Brent crude fell as market concern over weak demand in China and high stockpiles in the U.S., the two biggest energy consumers, outweighed investor worries that fighting in the Ukraine may disrupt European supplies. West Texas Intermediate pared gains in New York.
Futures rose as much as 0.3 percent in earlier trading after gaining on May 2 as Ukraine sent armored vehicles and artillery to retake the city of Slovyansk, a stronghold for pro-separatist forces. Four Interior Ministry troops were killed and 30 wounded in fighting, the ministry said. A final reading of the China Purchasing Managers’ Index from HSBC Holdings Plc and Markit Economics was 48.1 for April, a fourth monthly contraction that missed the median estimate of 48.4 in a Bloomberg News survey of economists.
“U.S. inventories are at highs, and disappointing data from China is adding concern over whether demand is really there,” Ole Hansen, the head of commodity strategy at Saxo Bank A/S in Copenhagen, said today by phone. “That’s bringing the price back down, and the market is really struggling to do anything at the moment.

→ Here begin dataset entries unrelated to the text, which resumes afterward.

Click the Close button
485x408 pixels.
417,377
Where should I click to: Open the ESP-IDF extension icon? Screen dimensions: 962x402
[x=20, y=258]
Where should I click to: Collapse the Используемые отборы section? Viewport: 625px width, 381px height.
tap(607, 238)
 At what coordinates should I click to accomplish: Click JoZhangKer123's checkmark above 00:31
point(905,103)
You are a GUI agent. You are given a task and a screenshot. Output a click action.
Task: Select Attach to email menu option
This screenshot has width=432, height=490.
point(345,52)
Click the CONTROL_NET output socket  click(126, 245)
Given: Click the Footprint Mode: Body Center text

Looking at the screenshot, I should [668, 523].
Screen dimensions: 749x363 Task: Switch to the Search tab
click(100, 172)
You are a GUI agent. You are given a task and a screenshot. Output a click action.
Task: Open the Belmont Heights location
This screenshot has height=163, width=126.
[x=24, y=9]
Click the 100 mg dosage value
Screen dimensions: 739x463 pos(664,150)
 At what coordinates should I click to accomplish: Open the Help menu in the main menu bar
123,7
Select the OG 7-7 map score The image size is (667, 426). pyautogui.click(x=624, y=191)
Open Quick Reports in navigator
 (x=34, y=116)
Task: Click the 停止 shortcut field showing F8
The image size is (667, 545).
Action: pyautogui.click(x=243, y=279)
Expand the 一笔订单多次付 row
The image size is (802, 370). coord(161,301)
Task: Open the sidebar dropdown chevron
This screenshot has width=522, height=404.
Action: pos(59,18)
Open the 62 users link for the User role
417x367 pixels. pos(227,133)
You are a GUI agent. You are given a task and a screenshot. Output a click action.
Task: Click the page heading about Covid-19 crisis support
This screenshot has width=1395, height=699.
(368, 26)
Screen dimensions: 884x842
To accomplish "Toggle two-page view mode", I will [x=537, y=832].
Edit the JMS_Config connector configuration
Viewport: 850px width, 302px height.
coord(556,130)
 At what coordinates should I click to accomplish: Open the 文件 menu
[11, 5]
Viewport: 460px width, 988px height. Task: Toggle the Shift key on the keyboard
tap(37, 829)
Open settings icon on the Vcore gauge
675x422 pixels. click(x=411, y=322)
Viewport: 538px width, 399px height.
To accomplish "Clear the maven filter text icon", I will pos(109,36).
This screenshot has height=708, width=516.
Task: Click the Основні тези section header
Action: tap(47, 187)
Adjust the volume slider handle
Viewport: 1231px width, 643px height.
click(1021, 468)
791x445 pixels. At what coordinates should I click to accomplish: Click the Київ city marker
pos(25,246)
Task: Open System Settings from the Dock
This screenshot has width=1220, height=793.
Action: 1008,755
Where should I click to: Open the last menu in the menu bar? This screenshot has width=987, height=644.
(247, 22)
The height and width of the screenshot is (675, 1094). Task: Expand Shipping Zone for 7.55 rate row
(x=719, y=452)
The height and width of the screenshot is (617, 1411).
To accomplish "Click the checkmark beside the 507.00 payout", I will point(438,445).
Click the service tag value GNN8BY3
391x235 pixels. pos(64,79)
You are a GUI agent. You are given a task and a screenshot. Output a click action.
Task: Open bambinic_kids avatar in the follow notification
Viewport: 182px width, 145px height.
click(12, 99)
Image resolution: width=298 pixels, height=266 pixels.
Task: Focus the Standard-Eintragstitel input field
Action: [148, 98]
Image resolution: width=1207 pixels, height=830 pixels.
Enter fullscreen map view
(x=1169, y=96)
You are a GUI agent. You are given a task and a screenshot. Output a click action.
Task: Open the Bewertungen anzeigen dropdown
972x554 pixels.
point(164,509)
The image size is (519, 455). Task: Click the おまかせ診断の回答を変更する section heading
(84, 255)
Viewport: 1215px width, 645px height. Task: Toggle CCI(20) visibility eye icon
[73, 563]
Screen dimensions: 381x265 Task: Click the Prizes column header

It will take quite a bit more for a lasting rise in the market, given everything else that’s going on.”
Brent for June settlement fell as much as 40 cents, or 0.4 percent, and was at $108.28 a barrel on the London-based ICE Futures Europe exchange at 1:44 p.m. local time. The contract climbed 86 cents to $108.98 on April 29. U.K. offices are closed today for a May Day holiday.
WTI for June delivery was up 30 cents, or 0.3 percent, at $100.06 a barrel in electronic trading on the New York Mercantile Exchange, after rising as much 68 cents. The U.S. benchmark crude was at a discount of $8.20 to Brent. The spread narrowed for the first day in five after closing on May 2 at $8.83.
HSBC and Markit’s PMI is below a preliminary reading of 48.3 and compares with 48 for March. Figures below 50 indicate contraction. An official gauge of China’s factory output reported last week was at a lower-than-projected level of 50.4.
China, the world’s second-largest oil consumer, will account for about 11 percent of global demand this year, compared with 21 percent for the U.S., according to forecasts from the International Energy Agency in Paris.
“The overall feeling about China is that things are still looking soft,” Jonathan Barratt, the chief executive officer of Barratt’s Bulletin in Sydney, said by phone today.
Ukraine sought to expel rebels from its eastern industrial heartland as violence also spread to the Black Sea gateway of Odessa. The conflict is “due to Russian aggression and due to Russian-led protesters,” Prime Minister Arseniy Yatsenyuk said on BBC.
The European Union and the U.S. say the government in Moscow hasn’t lived up to an accord signed on April 17 intended to defuse the crisis and have threatened sanctions on Russian industries. Russia is the world’s second-biggest net oil exporter and supplied 30 percent of Europe’s natural gas last year, data from the U.S. Energy Information Administration show.
In Libya, the holder of Africa’s largest crude reserves, production slid after protesters demanding more pay shut oilfields in the country’s central Sirte region. Output was at 260,000 barrels a day, down from 300,000 barrels on May 2, Mohamed Elharari, a spokesman at National Oil Corp., said yesterday.
Hedge funds and other money managers reduced net-long positions on WTI for a second week, according to the U.S. Commodity Futures Trading Commission. Bets that prices will rise, in futures and options combined, increased by 0.5 percent in the seven days through April 29, the Washington-based regulator said in its weekly report. Short positions expanded by 19 percent, the most in more than a month.